Demikianlah Naomi pulang bersama-sama dengan Rut, perempuan Moab itu, menantunya, yang turut pulang dari daerah Moab. Dan sampailah mereka ke Betlehem pada permulaan musim menuai jelai.
***
Meskipun pendek, kitab Rut adalah prosa dengan cita rasa sastra yang indah. Kitab ini berkisah tentang keluarga Elimelekh yang karena bencana kelaparan di Kanaan terpaksa mengungsi ke Moab. Elimelekh membawa istrinya Naomi serta dua anaknya, yakni Mahlon dan Kilyon. Di Moab, kedua anak tersebut menikah dengan gadis setempat. Awalnya mereka hidup bahagia di situ, tetapi bencana tragis kemudian terjadi secara beruntun. Elimelekh meninggal, demikian juga kedua anaknya.
Naomi dan kedua menantunya, yakni Orpa dan Rut, menjadi janda. Bisa dibayangkan bahwa mereka bertiga bergumul dengan kesulitan yang besar karena harus menanggung kemiskinan dan kesengsaraan. Para suami yang menjadi tempat bergantung sudah meninggalkan mereka. Dalam situasi kalut, Naomi menawarkan kebebasan kepada dua menantunya, sebab ia hendak pulang kembali ke Betlehem. Orpa memilih untuk kembali ke keluarganya, sementara Rut memutuskan untuk tetap bersama Naomi.
Di sini kita menemukan sosok Rut, seorang asing dengan keyakinan asing yang lantas mengikuti iman Abraham. “Allahmulah Allahku,” demikian kata Rut kepada Naomi. Meskipun berasal dari luar bangsa Israel, Rut ternyata mampu menghayati iman Abraham. Ia juga menjadi teladan kekuatan iman di tengah keputusasaan dan ketidakmungkinan. Dalam kaitannya dengan itu, menarik untuk diketahui bahwa kitab Rut diperkirakan ditulis pada masa Ezra, ketika umat Israel baru pulang dari pembuangan Babel.
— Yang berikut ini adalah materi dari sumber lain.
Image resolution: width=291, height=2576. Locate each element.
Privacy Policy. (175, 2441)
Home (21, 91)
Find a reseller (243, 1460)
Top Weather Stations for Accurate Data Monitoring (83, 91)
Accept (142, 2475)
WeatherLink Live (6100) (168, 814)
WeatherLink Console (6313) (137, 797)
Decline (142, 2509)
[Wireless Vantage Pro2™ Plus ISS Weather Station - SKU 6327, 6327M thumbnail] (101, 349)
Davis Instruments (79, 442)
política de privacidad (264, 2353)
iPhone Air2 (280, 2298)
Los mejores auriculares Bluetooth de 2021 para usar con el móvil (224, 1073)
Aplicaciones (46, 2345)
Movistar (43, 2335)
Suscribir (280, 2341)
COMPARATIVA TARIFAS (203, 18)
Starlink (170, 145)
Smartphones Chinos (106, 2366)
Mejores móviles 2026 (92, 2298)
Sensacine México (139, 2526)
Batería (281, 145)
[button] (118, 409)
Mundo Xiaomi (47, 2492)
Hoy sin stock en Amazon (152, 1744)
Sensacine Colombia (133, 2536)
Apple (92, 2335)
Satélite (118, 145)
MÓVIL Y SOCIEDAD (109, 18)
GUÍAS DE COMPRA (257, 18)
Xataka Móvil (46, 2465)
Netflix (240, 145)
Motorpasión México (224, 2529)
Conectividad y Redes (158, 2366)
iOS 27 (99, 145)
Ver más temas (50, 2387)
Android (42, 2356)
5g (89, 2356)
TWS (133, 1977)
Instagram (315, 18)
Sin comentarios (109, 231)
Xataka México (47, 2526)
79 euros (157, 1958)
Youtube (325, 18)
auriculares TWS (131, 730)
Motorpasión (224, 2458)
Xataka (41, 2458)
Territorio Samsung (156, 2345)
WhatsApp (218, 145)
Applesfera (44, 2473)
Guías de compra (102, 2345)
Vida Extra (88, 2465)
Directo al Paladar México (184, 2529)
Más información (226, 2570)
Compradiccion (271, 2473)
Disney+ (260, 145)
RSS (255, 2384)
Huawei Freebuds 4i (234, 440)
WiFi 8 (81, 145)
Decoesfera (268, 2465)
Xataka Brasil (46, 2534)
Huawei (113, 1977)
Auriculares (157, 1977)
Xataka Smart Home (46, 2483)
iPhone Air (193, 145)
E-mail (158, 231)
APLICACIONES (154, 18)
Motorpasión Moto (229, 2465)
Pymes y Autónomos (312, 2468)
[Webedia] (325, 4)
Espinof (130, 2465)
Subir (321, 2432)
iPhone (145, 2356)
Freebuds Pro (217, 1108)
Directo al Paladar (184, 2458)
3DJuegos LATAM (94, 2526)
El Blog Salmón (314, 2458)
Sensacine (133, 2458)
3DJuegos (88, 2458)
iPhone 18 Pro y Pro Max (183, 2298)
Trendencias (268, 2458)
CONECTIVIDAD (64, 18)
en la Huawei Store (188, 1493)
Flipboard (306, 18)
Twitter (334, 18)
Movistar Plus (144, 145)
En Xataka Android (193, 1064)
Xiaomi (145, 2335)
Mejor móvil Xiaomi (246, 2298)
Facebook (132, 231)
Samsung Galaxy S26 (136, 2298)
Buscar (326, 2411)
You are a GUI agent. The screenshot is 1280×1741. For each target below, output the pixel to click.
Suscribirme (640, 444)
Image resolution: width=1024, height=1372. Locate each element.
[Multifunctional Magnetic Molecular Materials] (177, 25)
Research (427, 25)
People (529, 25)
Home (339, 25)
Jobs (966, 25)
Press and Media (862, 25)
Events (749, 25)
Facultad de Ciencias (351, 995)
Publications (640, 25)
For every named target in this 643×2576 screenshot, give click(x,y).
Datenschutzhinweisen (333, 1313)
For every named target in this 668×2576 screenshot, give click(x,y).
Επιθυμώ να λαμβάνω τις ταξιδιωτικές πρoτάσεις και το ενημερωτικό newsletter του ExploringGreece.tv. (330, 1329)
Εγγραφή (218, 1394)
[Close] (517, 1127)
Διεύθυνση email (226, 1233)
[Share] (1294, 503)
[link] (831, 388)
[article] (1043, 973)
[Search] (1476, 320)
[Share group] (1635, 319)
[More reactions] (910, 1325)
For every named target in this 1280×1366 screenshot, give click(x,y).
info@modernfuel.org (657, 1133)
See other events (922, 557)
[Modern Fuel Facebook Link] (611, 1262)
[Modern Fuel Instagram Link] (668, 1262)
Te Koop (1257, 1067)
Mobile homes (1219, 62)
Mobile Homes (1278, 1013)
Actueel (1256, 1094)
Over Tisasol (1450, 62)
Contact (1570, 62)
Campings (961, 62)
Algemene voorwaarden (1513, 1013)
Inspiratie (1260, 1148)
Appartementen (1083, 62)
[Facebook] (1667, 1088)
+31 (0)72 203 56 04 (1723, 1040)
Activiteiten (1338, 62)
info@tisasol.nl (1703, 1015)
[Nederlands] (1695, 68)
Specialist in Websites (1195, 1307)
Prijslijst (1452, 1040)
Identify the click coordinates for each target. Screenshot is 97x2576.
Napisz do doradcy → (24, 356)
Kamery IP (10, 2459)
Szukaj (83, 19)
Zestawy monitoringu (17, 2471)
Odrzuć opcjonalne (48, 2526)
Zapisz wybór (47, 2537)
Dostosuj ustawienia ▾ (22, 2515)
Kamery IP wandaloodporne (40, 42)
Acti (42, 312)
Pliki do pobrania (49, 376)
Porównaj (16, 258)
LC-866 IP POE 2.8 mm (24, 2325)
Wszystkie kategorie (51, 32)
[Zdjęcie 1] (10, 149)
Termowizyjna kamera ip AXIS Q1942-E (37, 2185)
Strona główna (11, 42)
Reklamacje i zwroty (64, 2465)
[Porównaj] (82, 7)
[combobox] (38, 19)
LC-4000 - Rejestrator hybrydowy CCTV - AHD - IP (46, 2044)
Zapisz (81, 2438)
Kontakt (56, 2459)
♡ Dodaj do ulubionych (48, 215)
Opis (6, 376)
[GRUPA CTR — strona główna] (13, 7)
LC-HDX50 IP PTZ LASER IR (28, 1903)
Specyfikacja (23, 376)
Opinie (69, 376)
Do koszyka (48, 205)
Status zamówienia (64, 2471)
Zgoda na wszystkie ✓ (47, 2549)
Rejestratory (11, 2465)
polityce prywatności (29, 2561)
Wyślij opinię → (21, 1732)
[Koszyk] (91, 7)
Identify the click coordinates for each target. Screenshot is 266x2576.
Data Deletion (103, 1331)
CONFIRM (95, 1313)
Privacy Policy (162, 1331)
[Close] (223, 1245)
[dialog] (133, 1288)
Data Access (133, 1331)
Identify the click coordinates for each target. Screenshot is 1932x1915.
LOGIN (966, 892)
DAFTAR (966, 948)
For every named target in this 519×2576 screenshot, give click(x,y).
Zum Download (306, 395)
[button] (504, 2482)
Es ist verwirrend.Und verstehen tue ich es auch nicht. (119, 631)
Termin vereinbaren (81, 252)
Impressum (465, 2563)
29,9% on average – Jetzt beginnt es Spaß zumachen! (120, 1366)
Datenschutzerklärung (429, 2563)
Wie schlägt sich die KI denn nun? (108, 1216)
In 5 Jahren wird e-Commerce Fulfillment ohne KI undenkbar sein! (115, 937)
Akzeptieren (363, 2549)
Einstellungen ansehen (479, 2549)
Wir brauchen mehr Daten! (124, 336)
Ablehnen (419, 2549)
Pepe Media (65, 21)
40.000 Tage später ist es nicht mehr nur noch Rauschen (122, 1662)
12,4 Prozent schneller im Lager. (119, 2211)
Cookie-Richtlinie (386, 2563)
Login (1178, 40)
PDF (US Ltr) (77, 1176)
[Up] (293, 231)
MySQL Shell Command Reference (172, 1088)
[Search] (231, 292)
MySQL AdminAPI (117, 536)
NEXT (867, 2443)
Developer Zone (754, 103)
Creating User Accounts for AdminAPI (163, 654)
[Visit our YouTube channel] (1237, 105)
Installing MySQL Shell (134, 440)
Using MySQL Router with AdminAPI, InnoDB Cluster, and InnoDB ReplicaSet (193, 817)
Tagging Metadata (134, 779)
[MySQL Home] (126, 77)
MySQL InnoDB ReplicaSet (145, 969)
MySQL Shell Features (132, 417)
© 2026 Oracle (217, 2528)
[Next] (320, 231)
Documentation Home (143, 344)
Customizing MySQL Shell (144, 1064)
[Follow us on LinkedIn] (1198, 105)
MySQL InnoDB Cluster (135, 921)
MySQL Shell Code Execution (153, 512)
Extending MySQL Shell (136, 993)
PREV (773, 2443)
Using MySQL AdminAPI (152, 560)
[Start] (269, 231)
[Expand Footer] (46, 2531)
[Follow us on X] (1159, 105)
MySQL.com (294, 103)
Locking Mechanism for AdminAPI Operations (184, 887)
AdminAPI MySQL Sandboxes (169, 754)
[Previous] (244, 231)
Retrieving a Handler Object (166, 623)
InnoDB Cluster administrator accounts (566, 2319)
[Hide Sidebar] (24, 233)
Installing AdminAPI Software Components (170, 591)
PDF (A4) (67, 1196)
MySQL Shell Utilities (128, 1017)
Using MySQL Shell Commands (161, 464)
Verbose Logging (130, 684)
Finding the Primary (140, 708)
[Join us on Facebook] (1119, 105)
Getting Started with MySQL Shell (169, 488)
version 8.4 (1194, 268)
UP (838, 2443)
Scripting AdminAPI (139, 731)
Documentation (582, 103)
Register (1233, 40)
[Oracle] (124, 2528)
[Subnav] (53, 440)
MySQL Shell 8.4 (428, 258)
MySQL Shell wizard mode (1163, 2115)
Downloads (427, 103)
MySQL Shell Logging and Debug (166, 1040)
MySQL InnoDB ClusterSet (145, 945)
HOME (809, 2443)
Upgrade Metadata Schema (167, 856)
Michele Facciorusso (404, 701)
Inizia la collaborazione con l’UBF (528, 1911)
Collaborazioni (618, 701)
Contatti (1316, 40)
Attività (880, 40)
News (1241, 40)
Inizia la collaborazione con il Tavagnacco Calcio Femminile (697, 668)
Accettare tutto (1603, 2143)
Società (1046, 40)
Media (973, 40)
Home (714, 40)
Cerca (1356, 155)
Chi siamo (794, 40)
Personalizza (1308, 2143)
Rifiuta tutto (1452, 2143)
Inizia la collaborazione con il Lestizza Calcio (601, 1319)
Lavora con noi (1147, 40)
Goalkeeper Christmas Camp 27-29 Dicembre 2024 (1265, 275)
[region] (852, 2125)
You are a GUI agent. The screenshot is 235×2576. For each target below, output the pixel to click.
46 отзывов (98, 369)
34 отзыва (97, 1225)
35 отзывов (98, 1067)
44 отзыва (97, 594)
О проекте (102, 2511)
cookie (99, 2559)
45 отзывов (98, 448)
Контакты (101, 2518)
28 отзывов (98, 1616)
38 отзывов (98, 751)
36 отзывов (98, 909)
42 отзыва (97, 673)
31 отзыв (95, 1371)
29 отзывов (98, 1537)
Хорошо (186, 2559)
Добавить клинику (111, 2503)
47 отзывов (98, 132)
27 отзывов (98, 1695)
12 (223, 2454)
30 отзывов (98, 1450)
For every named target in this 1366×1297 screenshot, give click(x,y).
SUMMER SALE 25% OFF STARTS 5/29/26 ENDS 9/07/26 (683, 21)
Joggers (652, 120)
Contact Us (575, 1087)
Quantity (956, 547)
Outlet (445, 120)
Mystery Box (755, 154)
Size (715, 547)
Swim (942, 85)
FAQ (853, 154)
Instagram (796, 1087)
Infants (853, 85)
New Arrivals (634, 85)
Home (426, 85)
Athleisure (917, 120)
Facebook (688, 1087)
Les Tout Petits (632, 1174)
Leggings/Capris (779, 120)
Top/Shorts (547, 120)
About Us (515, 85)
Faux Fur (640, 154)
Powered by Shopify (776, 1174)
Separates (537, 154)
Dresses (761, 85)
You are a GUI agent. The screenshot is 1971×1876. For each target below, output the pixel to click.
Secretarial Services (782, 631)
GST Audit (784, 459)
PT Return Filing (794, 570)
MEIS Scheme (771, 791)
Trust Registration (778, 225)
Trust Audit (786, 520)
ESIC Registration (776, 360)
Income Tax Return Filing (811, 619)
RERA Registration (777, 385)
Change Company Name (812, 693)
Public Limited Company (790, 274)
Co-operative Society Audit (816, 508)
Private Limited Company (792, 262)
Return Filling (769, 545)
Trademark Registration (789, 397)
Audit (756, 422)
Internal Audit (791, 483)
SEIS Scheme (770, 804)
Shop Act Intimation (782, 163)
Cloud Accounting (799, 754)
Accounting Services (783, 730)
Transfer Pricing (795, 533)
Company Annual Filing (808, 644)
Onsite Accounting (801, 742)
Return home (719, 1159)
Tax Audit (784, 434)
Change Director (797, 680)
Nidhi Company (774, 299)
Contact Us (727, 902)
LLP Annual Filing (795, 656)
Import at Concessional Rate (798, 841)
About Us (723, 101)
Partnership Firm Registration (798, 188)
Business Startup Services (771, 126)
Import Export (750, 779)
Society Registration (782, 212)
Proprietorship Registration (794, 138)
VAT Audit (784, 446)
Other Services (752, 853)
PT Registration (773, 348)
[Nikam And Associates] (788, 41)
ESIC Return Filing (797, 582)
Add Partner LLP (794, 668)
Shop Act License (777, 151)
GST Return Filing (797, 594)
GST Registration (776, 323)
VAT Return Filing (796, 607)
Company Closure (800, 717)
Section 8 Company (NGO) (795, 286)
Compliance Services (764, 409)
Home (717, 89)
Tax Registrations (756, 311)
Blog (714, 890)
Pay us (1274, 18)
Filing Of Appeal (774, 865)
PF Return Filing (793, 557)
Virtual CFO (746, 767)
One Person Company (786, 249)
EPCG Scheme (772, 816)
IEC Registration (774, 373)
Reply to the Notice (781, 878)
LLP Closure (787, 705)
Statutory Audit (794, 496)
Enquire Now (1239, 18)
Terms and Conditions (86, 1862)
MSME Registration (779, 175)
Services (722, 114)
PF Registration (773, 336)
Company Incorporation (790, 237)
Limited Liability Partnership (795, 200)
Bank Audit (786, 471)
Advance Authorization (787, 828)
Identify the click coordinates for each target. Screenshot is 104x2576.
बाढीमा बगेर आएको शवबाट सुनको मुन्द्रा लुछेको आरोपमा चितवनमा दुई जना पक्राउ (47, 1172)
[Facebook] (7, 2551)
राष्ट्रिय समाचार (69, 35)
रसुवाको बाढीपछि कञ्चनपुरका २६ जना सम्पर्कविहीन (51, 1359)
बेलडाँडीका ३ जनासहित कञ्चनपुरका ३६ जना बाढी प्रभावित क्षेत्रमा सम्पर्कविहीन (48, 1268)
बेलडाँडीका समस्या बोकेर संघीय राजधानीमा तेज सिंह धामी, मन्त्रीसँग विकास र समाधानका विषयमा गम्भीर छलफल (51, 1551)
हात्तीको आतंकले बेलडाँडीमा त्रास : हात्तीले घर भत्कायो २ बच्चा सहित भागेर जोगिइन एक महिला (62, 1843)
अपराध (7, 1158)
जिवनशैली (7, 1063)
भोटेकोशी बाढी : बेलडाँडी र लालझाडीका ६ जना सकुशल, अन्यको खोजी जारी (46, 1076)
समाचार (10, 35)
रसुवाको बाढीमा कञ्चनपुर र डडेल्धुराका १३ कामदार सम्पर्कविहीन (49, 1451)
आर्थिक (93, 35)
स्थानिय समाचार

Ezra membuat keputusan politis-religius agar istri-istri yang berasal dari bangsa asing harus diceraikan dalam rangka menjaga kemurnian bangsa Yahudi. Kitab Rut hadir sebagai kritikan terhadap kebijakan Ezra tersebut.
Dari potret relasi antara Naomi dan Rut, kita bisa belajar bahwa kerja sama dan kesediaan untuk saling menopang di antara kedua janda dengan latar belakang etnis yang berbeda ini ternyata menghadirkan jalan keluar bagi kesulitan hidup mereka. Yesus dalam bacaan Injil hari ini (Mat. 22:34-40) menggarisbawahi hal tersebut dengan menegaskan bahwa kasih mengatasi sekat suku dan keyakinan. Sesama bukan berarti sesama kelompok, ras, suku, ataupun agama, melainkan sesama manusia. Jalinan kasih yang melintasi segala sekat akan menawarkan jalan keluar bagi kebuntuan-kebuntuan yang menghadang dalam kehidupan.